Кажется, мама была очень довольна, что я не пропустила урока. Наверное, она была права в чем-то существенно важном. Например в том, что ребенку следует прививать чувство ответственности.
Пропади оно все пропадом… Я прожила большую часть жизни, послушайте. Ни за что и никогда не заставляйте детей преодолевать препоны этого проклятого мира. В метельный вечер пусть они сидят дома. И тогда, милосердный Господь, есть надежда, что все они останутся живы.
Кроме того, я была обуяна жаждой прославиться. Почему-то ни на миг не сомневалась, что стану знаменитой. Странно. Кто вбил подобные бредни в мою кудлатую башку? Боюсь, что отец. Он всегда был одержим честолюбивыми родительскими мечтами. Он и сейчас упорно пророчит мне славу и богатство. Богатство, хм… Интересно, в каком возрасте человек наконец способен взглянуть в глаза самому себе?

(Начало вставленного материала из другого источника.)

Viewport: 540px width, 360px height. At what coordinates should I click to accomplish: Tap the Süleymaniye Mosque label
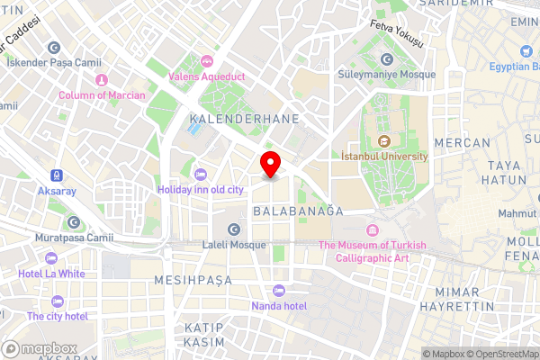point(386,75)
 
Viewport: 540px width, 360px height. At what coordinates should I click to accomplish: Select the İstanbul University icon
point(385,140)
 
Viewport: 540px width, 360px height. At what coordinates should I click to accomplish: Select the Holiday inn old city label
point(200,190)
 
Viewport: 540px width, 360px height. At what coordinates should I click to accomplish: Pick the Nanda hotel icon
point(278,291)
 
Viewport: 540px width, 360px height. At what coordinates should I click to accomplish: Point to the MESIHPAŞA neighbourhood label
point(193,281)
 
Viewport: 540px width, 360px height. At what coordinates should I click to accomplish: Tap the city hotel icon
point(58,301)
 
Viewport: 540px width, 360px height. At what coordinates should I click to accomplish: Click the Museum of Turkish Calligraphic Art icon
point(372,230)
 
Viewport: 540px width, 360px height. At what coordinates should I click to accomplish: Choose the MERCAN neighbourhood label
point(462,143)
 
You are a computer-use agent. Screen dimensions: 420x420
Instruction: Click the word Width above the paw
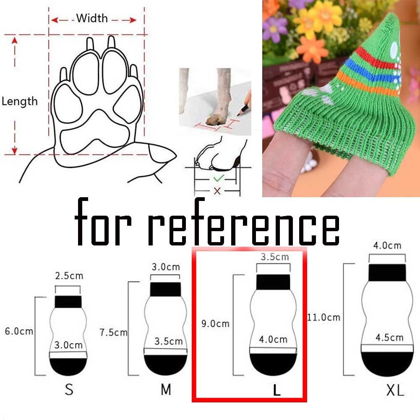tap(92, 18)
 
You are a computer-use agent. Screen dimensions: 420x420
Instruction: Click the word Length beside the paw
tap(19, 101)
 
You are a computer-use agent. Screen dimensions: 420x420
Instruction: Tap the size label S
tap(69, 389)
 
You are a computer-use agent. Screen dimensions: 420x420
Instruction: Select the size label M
tap(166, 389)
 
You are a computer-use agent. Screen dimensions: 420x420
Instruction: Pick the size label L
tap(276, 390)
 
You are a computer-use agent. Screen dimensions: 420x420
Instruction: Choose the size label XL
tap(395, 390)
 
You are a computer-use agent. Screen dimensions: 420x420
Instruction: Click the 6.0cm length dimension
tap(18, 331)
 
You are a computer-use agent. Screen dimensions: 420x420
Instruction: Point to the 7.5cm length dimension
tap(113, 332)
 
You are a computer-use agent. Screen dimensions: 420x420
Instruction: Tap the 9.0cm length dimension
tap(216, 323)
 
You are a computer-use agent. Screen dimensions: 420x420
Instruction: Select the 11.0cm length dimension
tap(323, 317)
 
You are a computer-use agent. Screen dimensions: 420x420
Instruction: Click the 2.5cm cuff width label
tap(69, 276)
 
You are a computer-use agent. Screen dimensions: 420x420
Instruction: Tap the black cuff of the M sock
tap(165, 289)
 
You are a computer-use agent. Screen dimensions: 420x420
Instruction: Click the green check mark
tap(218, 178)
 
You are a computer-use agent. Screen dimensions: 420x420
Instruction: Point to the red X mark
tap(217, 191)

Думаю, тут виновато еще одно странное качество моей натуры: с детства я рассматриваю жизнь как вереницу неких сцен. И поскольку в сценах приходится принимать участие, я одновременно становлюсь и зрителем, то есть наблюдаю развитие действия таким, каким мне его предлагают автор пьесы и актеры.
Однажды на день рождения — мне исполнилось лет пять — родители подарили мне красивую, «взрослую», сумочку на длинном ремне и блестящую синюю капроновую ленту с бархатными мушками.
После поздравлений (нет, ты сначала умойся и почисть зубы, как хорошая девочка, а па-а-то-о-ом… па-а-то-о-м… ты закроешь гла-за-а-а-а… и сосчитаешь до десяти-и-и…)
Я сильно зажмурила глаза, считая проступающие в темноте оранжевые пятна, мама завязала бант на моей кудрявой макушке и торжественно повесила через плечо сумочку…
— Ат-кры-вай!
Восторг, визг, счастье ощупывания, оглаживания и обживания новых вещей… Сладкое привыкание к владению.
В этот же день Маша, соседка по коммунальной квартире, взяла меня с собой в гости — как она часто делала, когда родители просили ее со мной посидеть.
«Пойдем к Саркисяну, — сказала она, — там у него Лилька, дочь, будет тебе с кем поиграть…»
Я так и пошла, с сумочкой и бантом, уже порядком утомившимся на моей башке от постоянных прыжков, но неувядаемо прекрасным…
Лилька оказалась и вправду хорошей веселой девочкой. Когда взрослые уселись за стол, мы выбежали в их огромный, как город, жактовский двор, и, расчертив куском рыжего кирпича «классики» на асфальтовой площадке перед гаражами, с увлечением принялись катить гладкую гальку, прыгать, поджимая ногу, перескакивая, переворачиваясь в прыжке… Сумка, болтающаяся на шее, мне порядком мешала, но я не сняла бы ее ни за какие коврижки.
В это время неподалеку остановился велосипед. Верзила с конопатой, от разной спелости на ней прыщей, физиономией наклонил руль, и с багажника соскочила девочка, повыше меня, очень худая, со странным, по-взрослому оценивающим, взглядом из-под припухших век.
— А у нас гости! — сказала Лилька и пропрыгала на одной ноге до шестого, там повернулась, подпрыгнула и, расставив ноги по обоим классам, остановилась. — Ее Динкой зовут, как нашу собаку.